Why I’d buy Amazon shares for 2022

This Fool explains why 2022 will be an incredibly important year for Amazon shares as the company prepares for a future without Jeff Bezos.

| More on:

The content of this article was relevant at the time of publishing. Circumstances change continuously and caution should therefore be exercised when relying upon any content contained within this article.

You’re reading a free article with opinions that may differ from The Motley Fool’s Premium Investing Services. Become a Motley Fool member today to get instant access to our top analyst recommendations, in-depth research, investing resources, and more. Learn More.

Amazon (NASDAQ: AMZN) shares have fallen out of favour with the market recently.

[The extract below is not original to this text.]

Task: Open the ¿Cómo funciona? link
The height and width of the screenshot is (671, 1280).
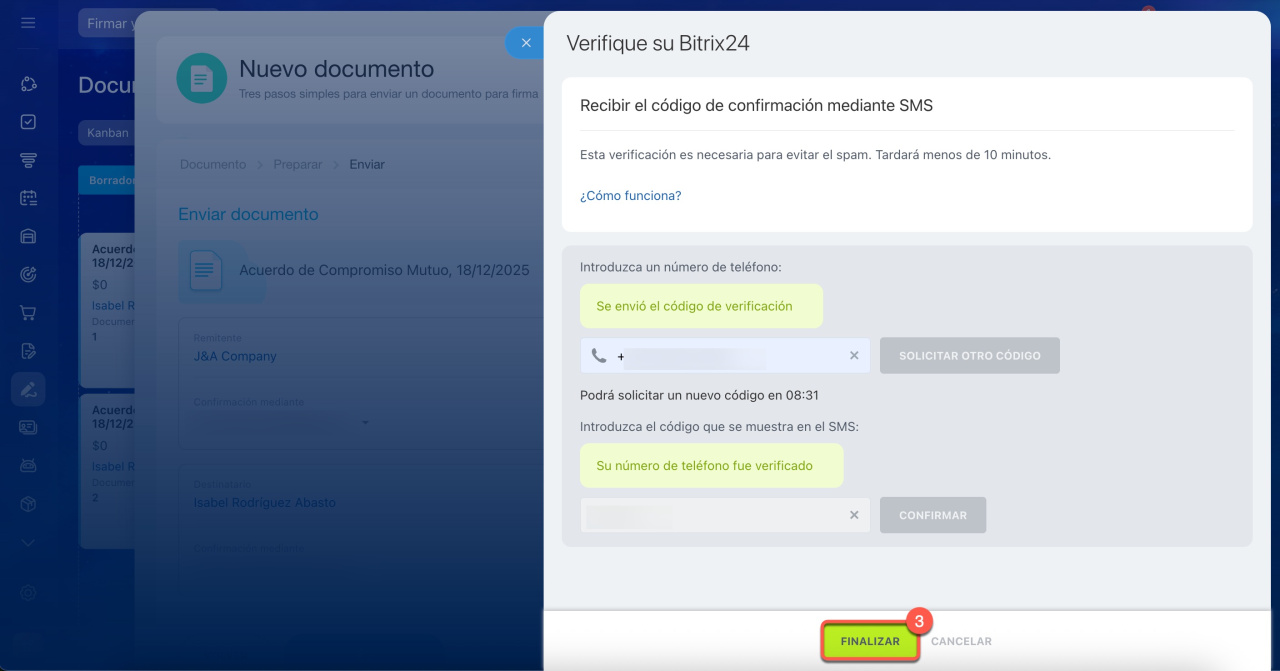Action: (630, 196)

Shares in the technology giant have returned just 14% since the middle of November last year, even though revenues are set to increase by more than a third in 2021.

I think I understand why the stock has performed so poorly over the past 12 months.

The loss of a CEO

Recently, I have read several articles claiming that without Jeff Bezos, Amazon will lack the entrepreneurial spirit that has helped push it forwards over the past two decades. The company’s founder stepped down as CEO at the beginning of July, 27 years after he founded the group

As well as this change, the company has also faced increasing criticism from policymakers about working practices and competition concerns. However, I think the market is spending too much time concentrating on these negatives. 

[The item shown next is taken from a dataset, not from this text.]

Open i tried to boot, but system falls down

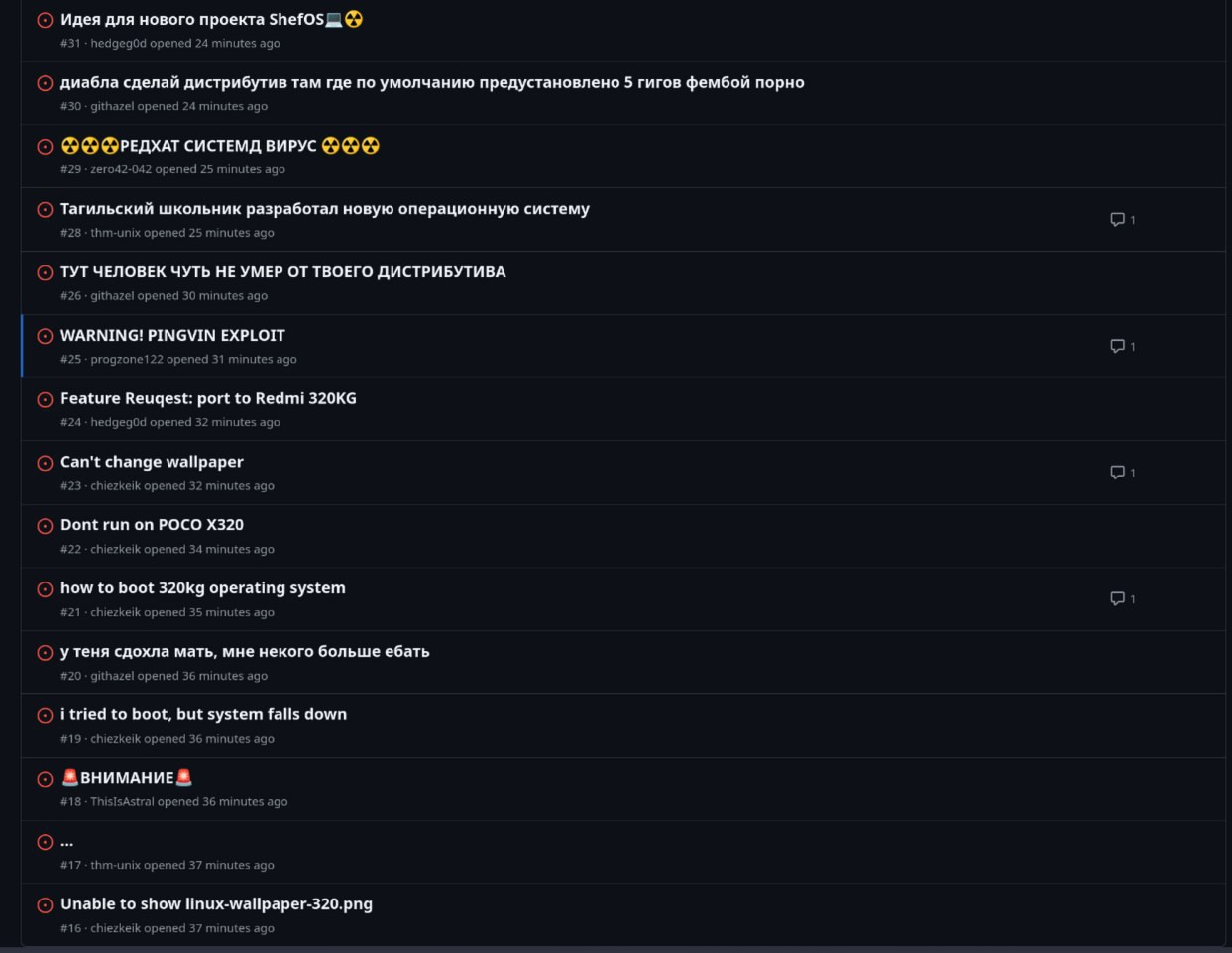[x=203, y=714]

Indeed, Bezos was only the company’s CEO. The group employs over a million people worldwide, and as it has grown, managers across the business have taken over the day-to-day running of different divisions. These managers will have learnt from the founder. Even though he has left, his experiences and entrepreneurial drive will carry on through these key employees. 

What’s more, Amazon is a much bigger business than it was 20 years ago. It dominates the e-commerce market in many Western markets. This gives it a substantial competitive advantage over peers.

Its investments in cloud computing technology also mean the group has the edge over its peers in this market. The company will not lose these competitive advantages just because its CEO has moved on. 

That brings me to regulatory concerns. Amazon’s massive size means it attracts a lot of negative attention. It is not clear how regulators will act to curb the group’s power ,or if they will at all. As such, I am not going to spend too much time worrying about this unknown factor. 

The outlook for Amazon shares

Next year will be critical for the business as it will be the first without Bezos at the helm. And I think Amazon shares could take off in 2022 as long as the business continues to achieve impressive growth. I think this will prove to the market that the company will not change under the new management. 

I believe the new leadership will also provide further guidance on its future growth and investment plans, setting a course for the company to grow without its visionary founder. This should only help improve the market’s opinion of the enterprise. It should also help investors like myself assess Amazon’s potential and the stock’s valuation. 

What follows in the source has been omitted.